GE2024: Why party manifestos need to address civil society demands on animal welfare

GE 2024 sign outside Westminster

Mae'r cynnwys hwn ar gael yn Saesneg yn unig.

WISERD Co-Director, Paul Chaney, has co-authored a new report in a project led by Dr Steven McCulloch (University of Winchester). The report entitled “Political Animals: The Democratic and Electoral Case for Strong Animal Welfare Policies in UK General Elections[i] was commissioned as part of a campaign by 23 leading animal welfare NGOs. To locate this in the academic literature, “Partisan Theory” underlines how political parties may act as vectors, advancing civil society demands – what ordinary people want government to do. Elections are a key part of this process.

This is the first of two blog posts on the general election.

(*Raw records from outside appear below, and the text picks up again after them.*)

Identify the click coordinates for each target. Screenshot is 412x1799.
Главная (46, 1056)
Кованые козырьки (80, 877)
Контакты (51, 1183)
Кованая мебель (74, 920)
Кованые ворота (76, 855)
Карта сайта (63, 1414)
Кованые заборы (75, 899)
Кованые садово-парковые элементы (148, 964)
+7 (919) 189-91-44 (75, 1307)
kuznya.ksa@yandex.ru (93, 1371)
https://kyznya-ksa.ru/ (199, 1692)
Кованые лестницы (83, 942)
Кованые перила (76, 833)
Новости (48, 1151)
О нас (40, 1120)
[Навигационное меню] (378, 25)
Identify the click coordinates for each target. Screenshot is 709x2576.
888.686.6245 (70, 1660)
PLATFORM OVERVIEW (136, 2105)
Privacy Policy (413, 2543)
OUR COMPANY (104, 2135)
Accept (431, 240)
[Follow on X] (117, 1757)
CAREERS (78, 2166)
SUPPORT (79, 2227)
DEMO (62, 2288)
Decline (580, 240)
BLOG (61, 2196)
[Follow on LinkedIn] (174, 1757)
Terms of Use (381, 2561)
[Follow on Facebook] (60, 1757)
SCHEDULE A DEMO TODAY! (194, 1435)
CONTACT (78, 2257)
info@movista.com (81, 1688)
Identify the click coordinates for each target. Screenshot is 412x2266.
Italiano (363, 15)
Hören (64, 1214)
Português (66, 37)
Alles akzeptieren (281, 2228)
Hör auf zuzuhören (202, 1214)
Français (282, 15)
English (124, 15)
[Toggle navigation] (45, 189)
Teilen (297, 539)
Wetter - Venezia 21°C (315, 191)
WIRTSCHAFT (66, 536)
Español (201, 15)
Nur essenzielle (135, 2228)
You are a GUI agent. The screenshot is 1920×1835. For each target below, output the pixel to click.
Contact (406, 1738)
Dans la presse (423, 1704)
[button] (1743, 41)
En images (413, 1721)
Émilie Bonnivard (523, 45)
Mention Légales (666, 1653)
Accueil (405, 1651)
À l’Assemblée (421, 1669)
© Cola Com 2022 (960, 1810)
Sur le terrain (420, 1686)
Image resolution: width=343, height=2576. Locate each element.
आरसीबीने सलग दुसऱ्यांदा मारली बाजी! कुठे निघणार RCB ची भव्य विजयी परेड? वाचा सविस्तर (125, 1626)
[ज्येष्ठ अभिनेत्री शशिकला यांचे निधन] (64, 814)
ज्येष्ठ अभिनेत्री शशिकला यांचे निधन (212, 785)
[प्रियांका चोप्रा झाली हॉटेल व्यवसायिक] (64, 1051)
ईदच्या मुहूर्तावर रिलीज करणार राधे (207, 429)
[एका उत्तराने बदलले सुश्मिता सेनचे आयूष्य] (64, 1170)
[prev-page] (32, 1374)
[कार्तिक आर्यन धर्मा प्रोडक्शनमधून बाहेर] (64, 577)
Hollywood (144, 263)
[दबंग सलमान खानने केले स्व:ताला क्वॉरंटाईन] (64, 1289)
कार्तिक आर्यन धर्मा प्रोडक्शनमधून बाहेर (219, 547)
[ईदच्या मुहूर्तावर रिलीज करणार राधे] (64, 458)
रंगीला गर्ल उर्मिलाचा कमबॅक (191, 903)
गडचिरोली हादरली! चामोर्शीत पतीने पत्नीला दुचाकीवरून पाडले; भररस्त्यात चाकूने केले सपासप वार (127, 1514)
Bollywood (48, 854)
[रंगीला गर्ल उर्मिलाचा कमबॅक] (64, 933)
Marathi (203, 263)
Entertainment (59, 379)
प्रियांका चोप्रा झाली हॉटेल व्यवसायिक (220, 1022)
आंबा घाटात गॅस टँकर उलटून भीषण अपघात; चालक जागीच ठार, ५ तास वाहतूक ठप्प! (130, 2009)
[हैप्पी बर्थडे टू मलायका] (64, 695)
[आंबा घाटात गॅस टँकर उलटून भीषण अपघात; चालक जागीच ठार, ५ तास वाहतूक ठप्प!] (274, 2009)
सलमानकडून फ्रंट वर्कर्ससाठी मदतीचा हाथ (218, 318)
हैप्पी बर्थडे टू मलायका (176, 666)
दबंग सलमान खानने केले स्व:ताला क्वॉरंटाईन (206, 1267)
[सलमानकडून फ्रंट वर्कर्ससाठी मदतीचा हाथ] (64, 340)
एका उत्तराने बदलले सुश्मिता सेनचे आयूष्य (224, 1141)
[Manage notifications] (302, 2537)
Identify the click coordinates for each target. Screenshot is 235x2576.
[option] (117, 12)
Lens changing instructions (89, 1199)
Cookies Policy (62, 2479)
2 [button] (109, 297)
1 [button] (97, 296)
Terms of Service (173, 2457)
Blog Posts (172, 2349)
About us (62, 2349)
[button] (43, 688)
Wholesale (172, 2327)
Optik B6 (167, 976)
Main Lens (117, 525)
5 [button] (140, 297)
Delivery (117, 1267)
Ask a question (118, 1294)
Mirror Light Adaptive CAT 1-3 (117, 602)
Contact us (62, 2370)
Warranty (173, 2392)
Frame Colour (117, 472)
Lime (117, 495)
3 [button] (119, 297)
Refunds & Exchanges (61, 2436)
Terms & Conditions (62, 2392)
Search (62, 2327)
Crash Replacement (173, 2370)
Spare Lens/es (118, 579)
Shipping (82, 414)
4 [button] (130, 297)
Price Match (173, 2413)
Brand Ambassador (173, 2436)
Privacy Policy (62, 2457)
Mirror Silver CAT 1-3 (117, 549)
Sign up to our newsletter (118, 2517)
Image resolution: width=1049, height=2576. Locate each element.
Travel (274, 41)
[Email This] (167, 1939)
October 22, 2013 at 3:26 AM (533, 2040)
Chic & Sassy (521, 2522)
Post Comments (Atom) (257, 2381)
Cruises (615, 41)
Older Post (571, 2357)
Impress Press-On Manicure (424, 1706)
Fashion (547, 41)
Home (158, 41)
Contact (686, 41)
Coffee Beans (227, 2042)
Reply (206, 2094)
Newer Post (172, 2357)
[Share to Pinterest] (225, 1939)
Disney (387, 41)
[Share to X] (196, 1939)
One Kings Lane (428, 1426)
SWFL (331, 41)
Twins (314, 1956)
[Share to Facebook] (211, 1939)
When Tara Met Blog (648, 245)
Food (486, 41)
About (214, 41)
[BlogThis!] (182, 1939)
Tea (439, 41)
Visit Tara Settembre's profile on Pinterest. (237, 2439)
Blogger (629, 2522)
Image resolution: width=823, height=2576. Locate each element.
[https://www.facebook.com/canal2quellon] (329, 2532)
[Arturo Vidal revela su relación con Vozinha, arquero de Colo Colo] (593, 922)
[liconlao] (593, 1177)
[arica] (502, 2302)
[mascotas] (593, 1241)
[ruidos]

Here we consider the nature of civil society demand for action on animal welfare and why this may shape the electoral fortunes of the different parties standing for election this year. In a subsequent blog we’ll look at whether GE2024 party manifestos reflect what the public wants. This matters because, in the political science literature, accountability theory suggests, if elected, parties should implement the policy pledges promised in their manifestos.

Our study reveals that nearly one third of UK voters (33%) placed animal welfare in their top three most important causes. Strikingly, the new report shows there is a supermajority support (around 66%+ of the electorate) for progressive policies to prevent animal cruelty. For example: 83% agreed with the statement “Animal welfare should be protected by the government through legislation”; 68% of British voters felt that a political party announcing a policy to pass more laws to improve animal welfare would have the right priorities; 63% believe the government should legislate to phase out intensive farming; and 77% support a complete ban on cages for farmed animals. Despite this, 85% of farmed animals in the UK are reared intensively, including 25% of laying hens being continuously caged during their laying years and 60% of breeding pigs being severely confined in farrowing crates for nearly a quarter of their adult lives.

In addition, our analysis shows that, on animal welfare, Wales stands out amongst nations: 73% of Welsh voters, 71% of English voters, and 71% of Scottish voters support more laws to protect animal welfare. Furthermore, for GE2024, there are differences based on which party those surveyed cast their vote for in the 2019 general election. Of all parties, Plaid Cymru supporters (along with the SNP) are the most supportive of animal welfare. 73% say that a party with a policy to pass more laws to improve animal welfare and prevent cruelty has the right priorities. This compares with seven voters out of ten for the Labour and LibDems (both 71%), the Conservative Party (67%); Green Party (68%) and (50%) Brexit Party voters.

The core message of the report is that parties need to address the animal welfare issues in their manifestos because it could make a difference to their performance in the General Election. We show that in Labour’s and the Conservative’s top ten target seats, the number of voters who signed sample of 10 parliamentary animal welfare petitions 2017-2019 is higher than the number of swing voters needed to win these key marginal constituencies. For example, the top Labour target seat requires only a 128-vote swing, and the top Conservative target seat requires just a 66-vote swing, yet more than 3,800 people in those constituencies have signed the sample e-petitions.

In summary, in the run up to the General Election this new study reveals consistent supermajority civil society support for stronger animal welfare measures. It also shows how this support could be influential in marginal swing seats. A subsequent blog will examine GE2024 manifesto pledges and consider whether the parties have listened to civil society demands.

Civil Society Activism and Animal Welfare Rights - book coverThe ‘Political Animals’ Report comes ahead of a new book based on WISERD’s Civil Society research programme. It is written by Professors Paul Chaney and Sarbeswar Sahoo (Indian Institute of Technology, Delhi). It is entitled “Civil Society Activism and Animal Welfare Rights” (2025, Bristol, Policy Press) and offers a critical, theoretically informed account of civil society mobilisation for animal protection in the UK and India.